#### [WHAT IS BEING ASKED]
Print the items below verbatim, starting at the line that contains "You are a computer-use agent. Screen" and ending with the line that contains "Looking at the screenshot, I should [406, 278].", with both of those lines included. Omit the pictures from your copy.
########################################
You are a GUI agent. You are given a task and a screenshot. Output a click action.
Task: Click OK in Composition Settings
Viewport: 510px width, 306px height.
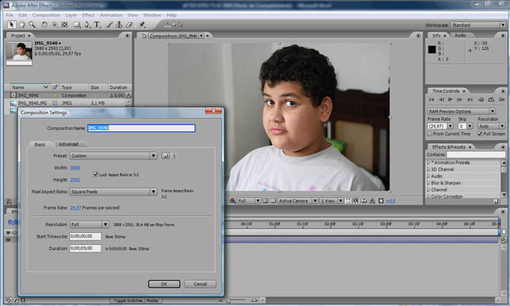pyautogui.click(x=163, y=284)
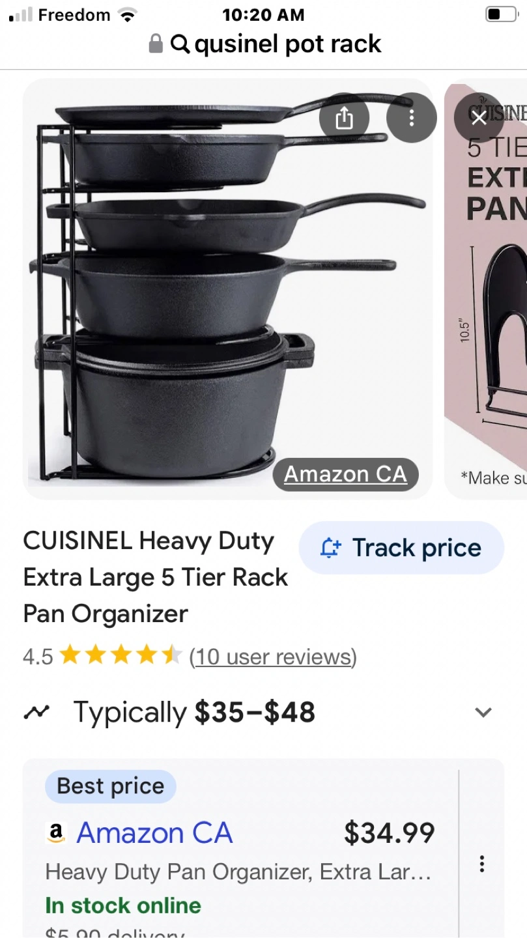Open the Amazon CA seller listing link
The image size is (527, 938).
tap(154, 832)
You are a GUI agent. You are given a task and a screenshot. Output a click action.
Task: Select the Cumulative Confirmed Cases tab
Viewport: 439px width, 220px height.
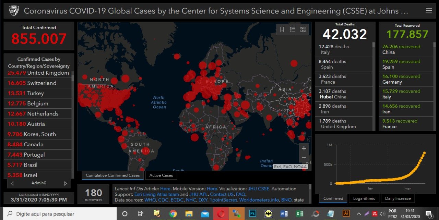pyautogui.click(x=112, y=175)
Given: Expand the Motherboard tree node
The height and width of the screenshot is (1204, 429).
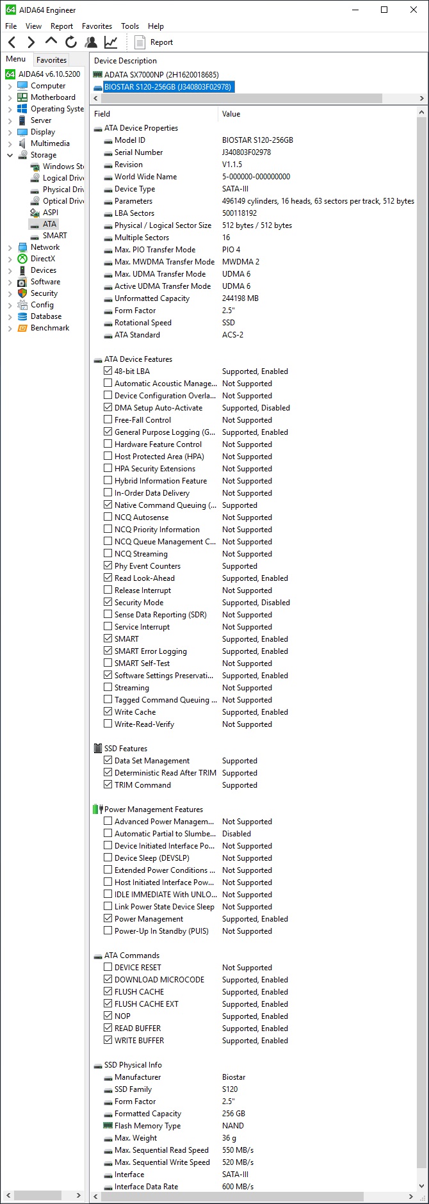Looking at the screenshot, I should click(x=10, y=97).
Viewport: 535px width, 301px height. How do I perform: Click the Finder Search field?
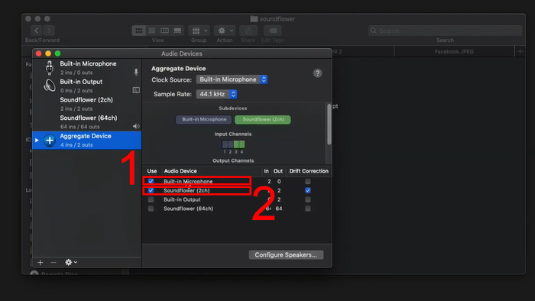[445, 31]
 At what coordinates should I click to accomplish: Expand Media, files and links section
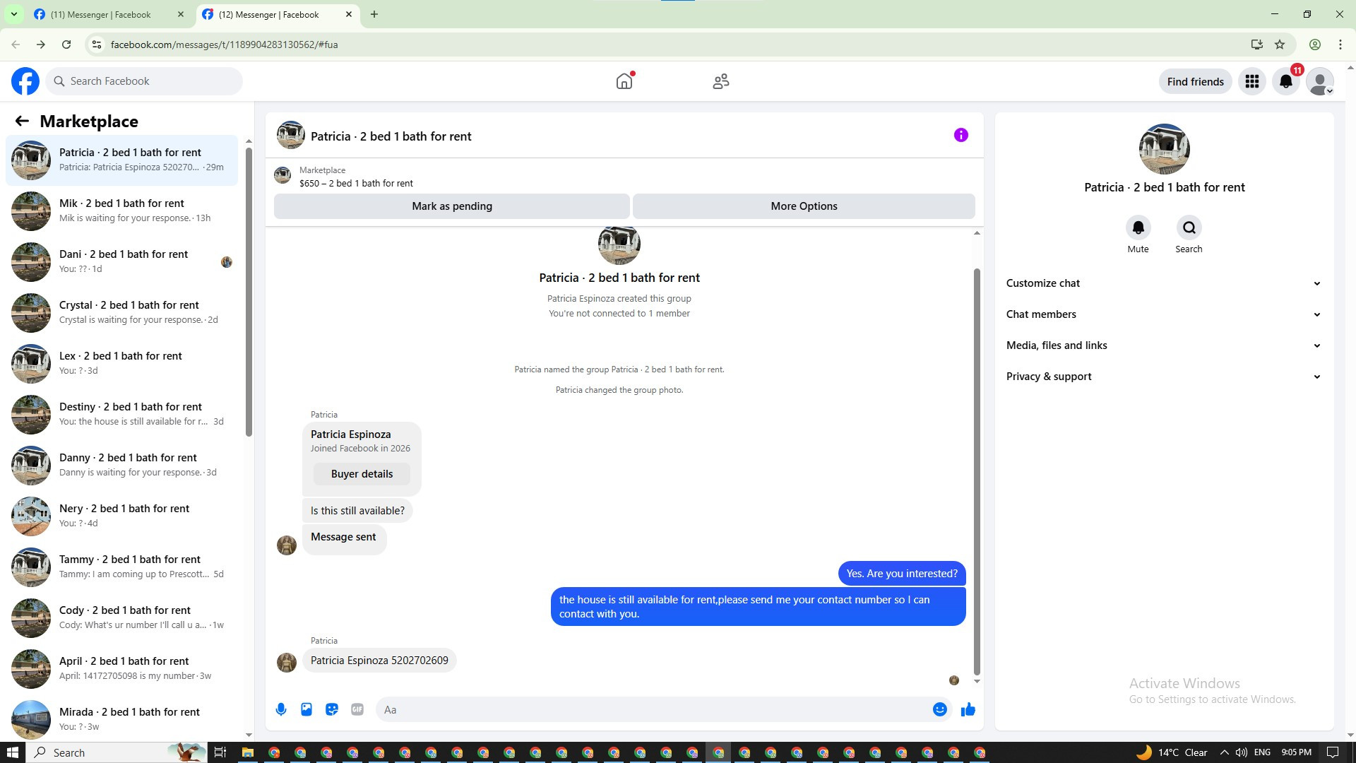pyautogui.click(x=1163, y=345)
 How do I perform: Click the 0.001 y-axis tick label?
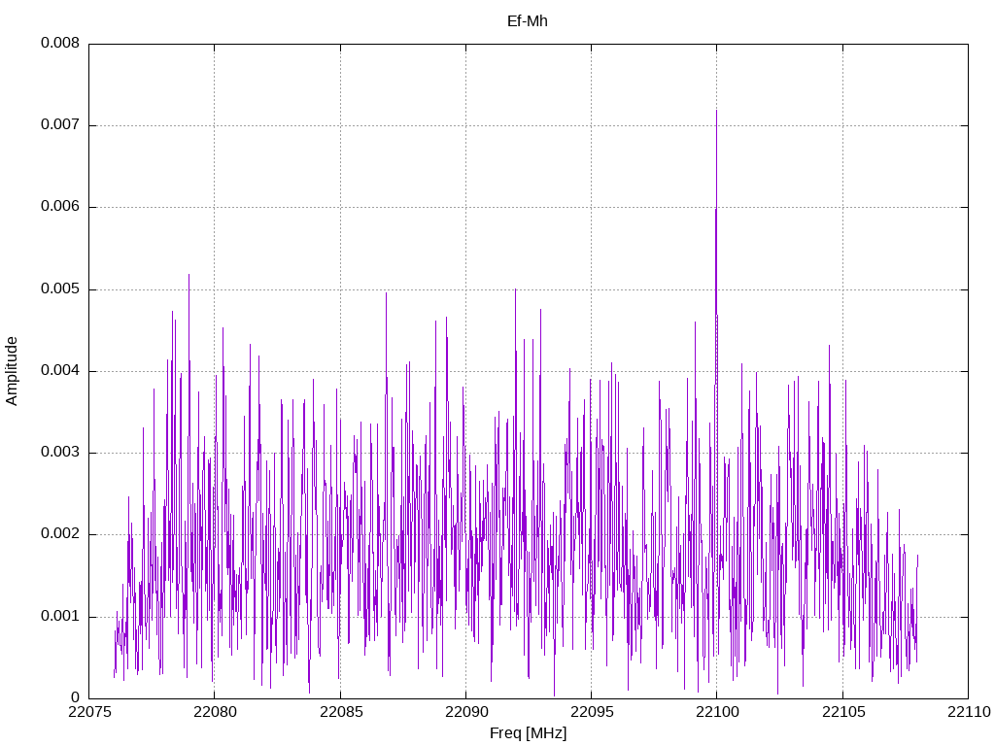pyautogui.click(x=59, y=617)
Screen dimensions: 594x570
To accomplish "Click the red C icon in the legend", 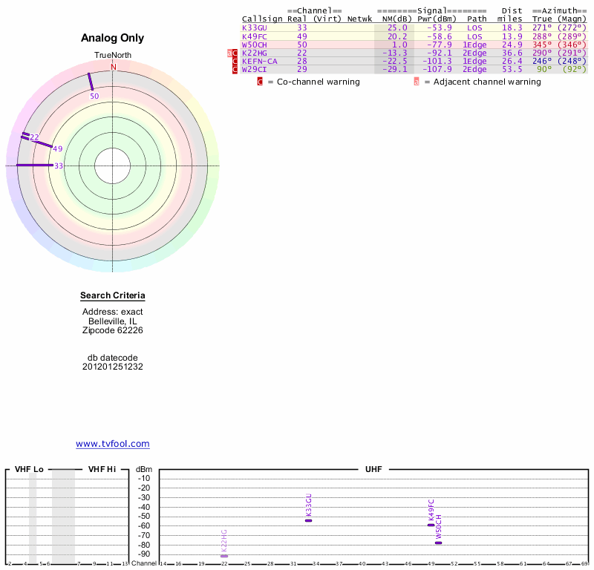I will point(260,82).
########################################
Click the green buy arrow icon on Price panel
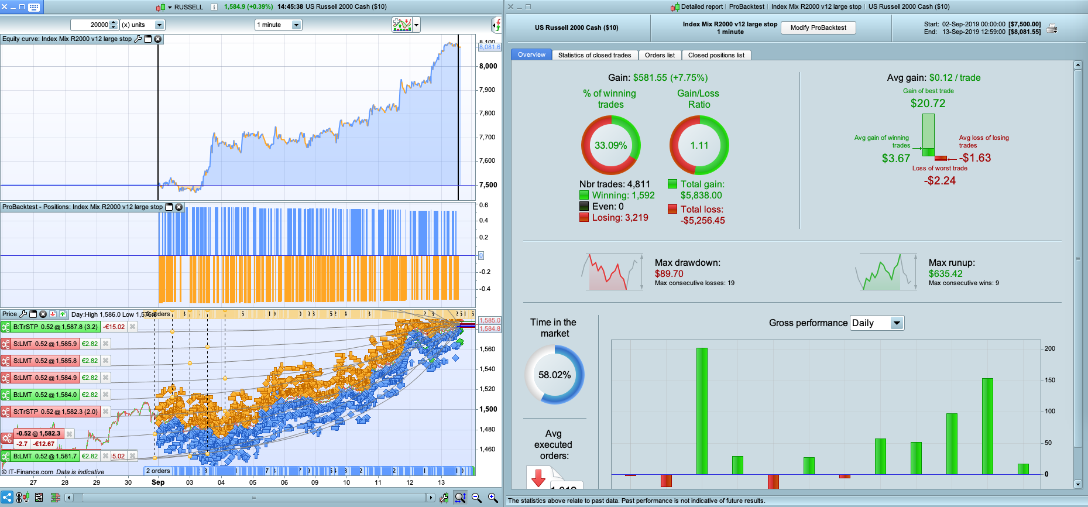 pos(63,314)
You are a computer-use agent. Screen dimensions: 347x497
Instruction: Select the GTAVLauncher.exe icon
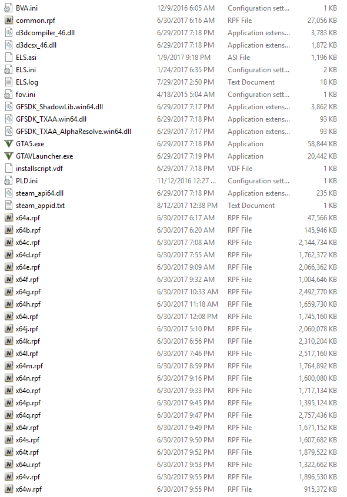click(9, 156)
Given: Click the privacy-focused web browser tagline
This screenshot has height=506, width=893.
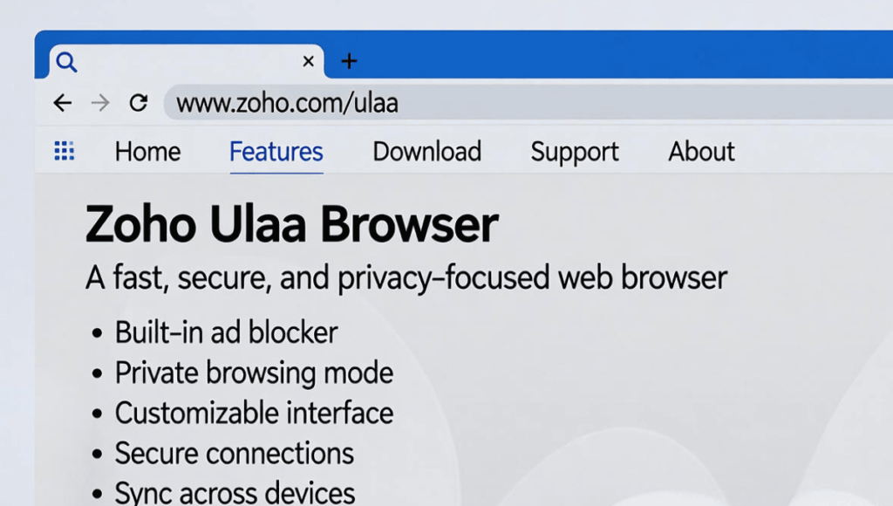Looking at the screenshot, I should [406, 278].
########################################
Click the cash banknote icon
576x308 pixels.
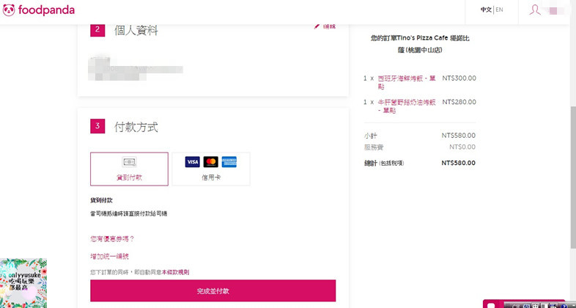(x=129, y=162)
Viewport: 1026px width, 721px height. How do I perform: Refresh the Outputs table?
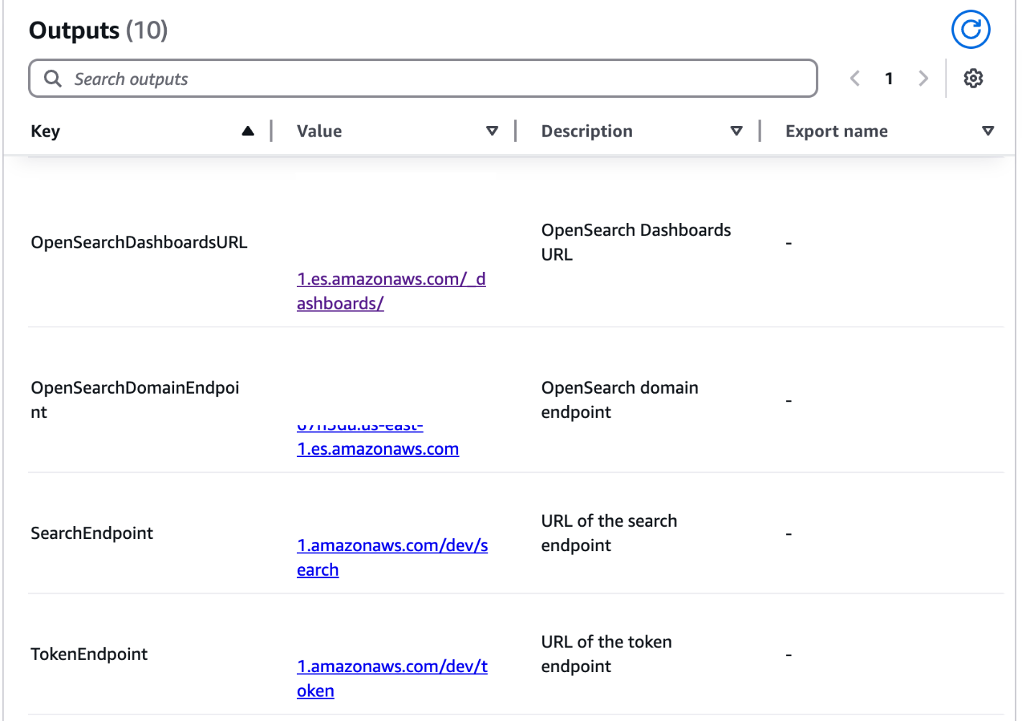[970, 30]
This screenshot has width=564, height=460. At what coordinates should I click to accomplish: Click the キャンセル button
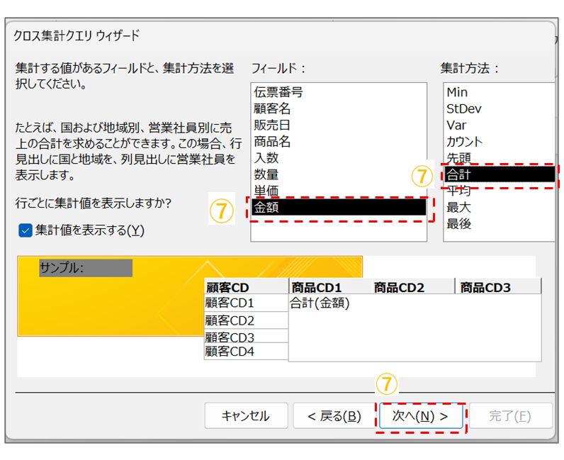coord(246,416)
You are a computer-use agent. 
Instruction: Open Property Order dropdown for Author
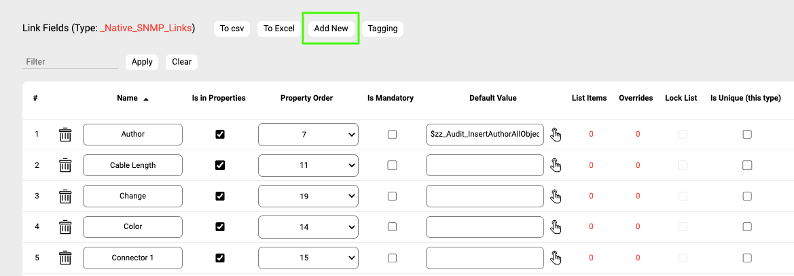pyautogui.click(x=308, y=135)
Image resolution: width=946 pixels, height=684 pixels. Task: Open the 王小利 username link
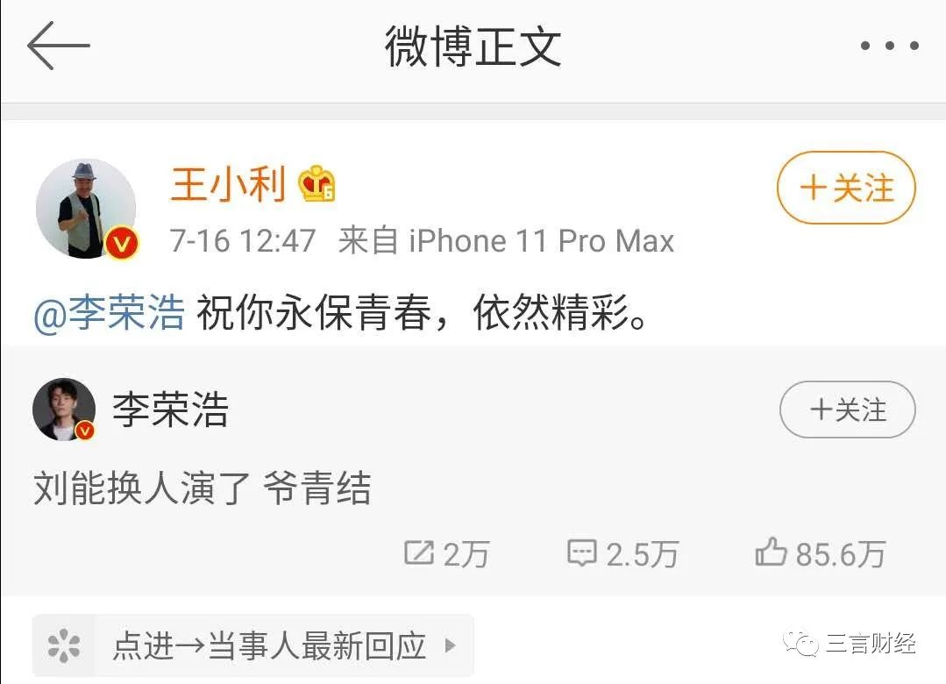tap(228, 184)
########################################
#### [RESULT OF THIS EXERCISE]
You are a computer-use agent. Screen dimensions: 347x497
Instruction: Select the GTAVLauncher.exe icon
click(9, 156)
Given: Click the privacy-focused web browser tagline
This screenshot has height=506, width=893.
Looking at the screenshot, I should [406, 278].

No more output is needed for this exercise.